Participating Center(s): MSFC


This emerging alternative needs further maturation before it can be used in space missions. Common inks and dispersions used in inkjet printing and aerosol systems must be usable in plasma jet printers with proper nebulizers for extended deposition times. Throughput vs. plasma cylinder/nozzle diameter needs to be optimized with possibility of multiple nozzles that can be arranged in a showerhead configuration either to increase throughput or mix various types of feedstock for alloy-type materials.


In Phase I, a print head that can print materials using plasma and tailor oxidation states of materials should be developed. The print head should have an integrated fluid delivery system that can work in microgravity environment and should use low weight power supply. A preliminary prototype printer demonstrating basic features of plasma printing is a preferred deliverable.
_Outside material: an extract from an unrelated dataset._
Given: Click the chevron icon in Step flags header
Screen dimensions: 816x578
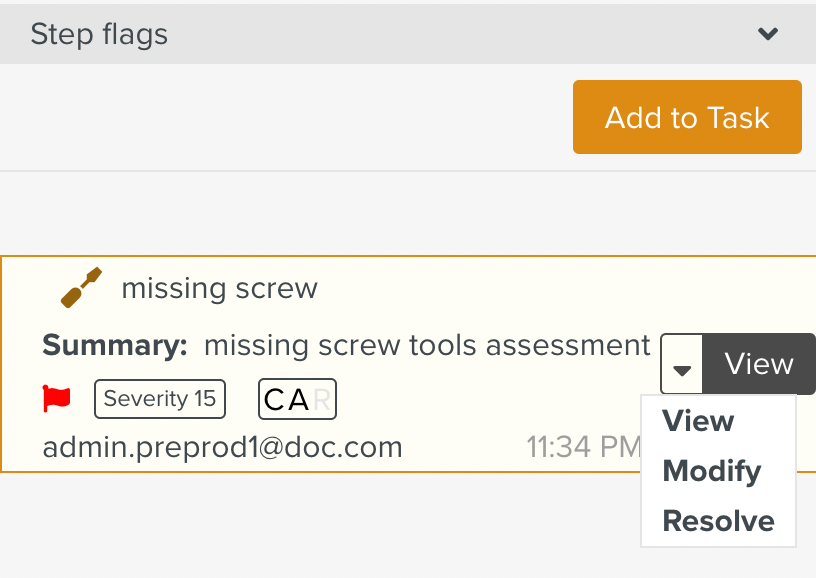Looking at the screenshot, I should click(x=768, y=33).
In Phase II, the technology should be advanced by showing capability of printing a wide range of materials including organics, inorganics and others. The system also should be advanced by using appropriately sized electrical components, flow controllers etc. for meeting space operation needs and including an enclosure for trapping any airborne materials that would ensure safe use in closed environments such as the International Space Station.




Atmospheric pressure plasma jet systems have cross cutting applications in sterilization and plasma treatment of surfaces as well. Phase II should demonstrate in-situ resource utilization applications of the plasma jet including in-space printable electronics, removal of biological contaminations in science tools, etc. The completed system at the end of the effort should have integrated hardware and software.